The Passing Parade: Cheap Shots from a Drive By Mind

"...difficile est saturam non scribere. Nam quis iniquae tam patiens urbis, tam ferreus, ut teneat se..." " is hard not to write Satire. For who is so tolerant of the unjust City, so steeled, that he can restrain himself... Juvenal, The Satires (1.30-32)

Sunday, September 19, 2004

BOTANICAL TYRANNY: All is not as well as it could be here, I’m sorry to say. In a classic case of governmental overreaching, the municipal solons who govern our happy little burg have produced one of the greatest examples of botanical draconianism since someone informed Napper Tandy that the shamrock was by law forbid to grow in Irish ground, as the song goes. Shamrocks are, of course, not included in this particular ordinance; there are still enough Irish and their descendants about so that political officeholders who want to hold on to their jobs, and that includes the vast majority of them, do well not to disturb the Irish and their ethnic sensibilities in this politically correct age, although an ethnic group that at times glories in its gross stereotyping as a loutish mob of riotous drunks can hardly complain that their ethnic sensibilities are offended by anything. But I digress. We are speaking here of weeds, yes weeds, damn it all, which are now, by an act of the city council, forbidden to grow to a height of ten inches anywhere within the city limits of our fair community.

This, of course, brings up the question: what exactly is a weed? A metaphysical question, really, when all is said and done, but one with profound implications, I think. Unless I miss my guess, a weed is a plant regarded by your average human being, and we can go on for hours about just what constitutes this semimythical creature, as both unaesthetic and lacking in utility, an opinion that displays, in all its baleful consequence, the corrupting influence of ancient Greek philosophy, especially Platonic philosophy, upon botany. Why should plants have to justify themselves on terms that no human would, this side of the Nazi Party, dream of applying to other humans? Why should the Kantian dictum that persons are never the means to an end, but always and absolutely an end in themselves by virtue of their humanity not be extended to the humble weed? Because they neither please the eye nor fill the belly, are they, no less than any other of God’s creatures, not entitled to existence?

And then there is the question of practicability; can a group of people, even people who come by their offices by democratic election, simply decide, on their own, that crabgrass cannot grow inside the city limits when its been here a lot longer than you have, buster, and don’t you forget it. The war against the weeds is an ongoing enterprise, from generation unto generation, from the time of Adam and the first lawnmower even unto this day, and will continue ever after. This is the way of the world, folks; the dandelions are here to stay so get used to it.

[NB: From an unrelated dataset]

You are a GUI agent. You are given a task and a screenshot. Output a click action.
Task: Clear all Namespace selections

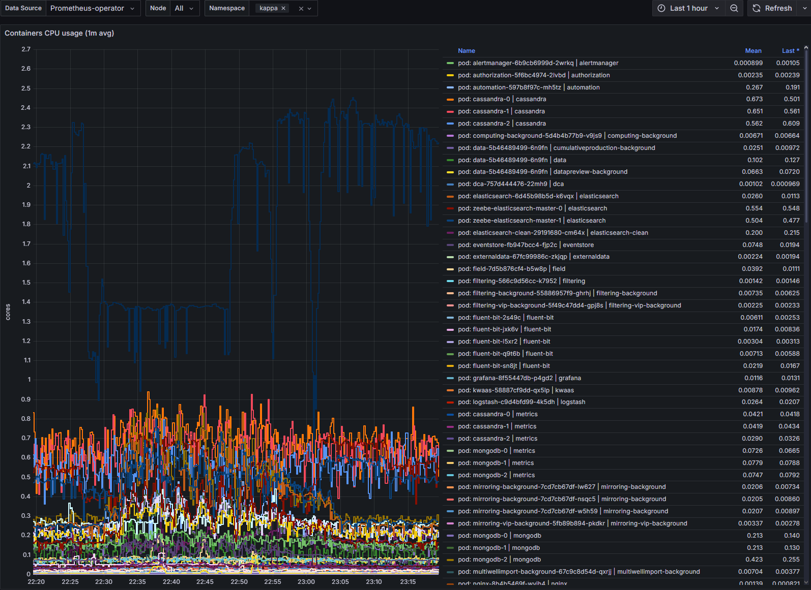coord(300,8)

The ordinance also coerces honest citizens by fining them, on an ever increasing scale, for not joining in this botanical jihad, thereby compelling good citizens to confront their consciences as they mow down the budding and altogether helpless ragweed stalks (Well, ragweed should be an exception to the rule; I have allergies). One of the great evils of totalitarianism as practiced in the late and not terribly lamented 20th century was the way it co-opted ordinary people by letting them indulge their prejudices under the cover of law. Have a noisy or obnoxious neighbor? Can’t find a way of getting rid of them? Have no fear; the answer is as simple as two plus two equals five, and it does equal five if Big Brother says so, comrade. Simply denounce the clod to the secret police as a traitor to the proletariat or the master race, as the case may be, and watch how fast your problem with this person disappears, along, of course, with the person, his family, and his cat as well.

Yes, the evils of totalitarianism are upon us. Now, dedicated squads of fanatical little old ladies will troop over the lawns of our happy little burg with a copy of the ordinance in their handbags next to rulers and tape measures and tissues and bingo cards, carefully measuring any plant that does not meet their subjective standards of beauty and / or utility, prepared to denounce any hapless homeowner with an oversized golden rod growing on his property to the authorities. We are in for bitter times, I think. The plant police will be everywhere then, uprooting our liberties along with the dandelions, a threat to decent citizens throughout the city.

Can anything stop this attack upon our civil liberties? After much thought and soul searching I am now certain that the answer is no, not really. Let’s be honest; no one gives a rat’s ass about the civil rights of poison ivy; I know I don’t, although I should. That’s just the way it is. You can argue that the modern American suburban lawn is as unnatural as a polyurethane palm tree and it will do no good. People want their nice green lawns and that’s all there is to it. So point the Mexican guy mowing your lawn in the general direction of the crabgrass and tell him to have at it, or whatever the equivalent expression in Spanish is. Yet another example of humanity's selfish indifference to other species and their rights.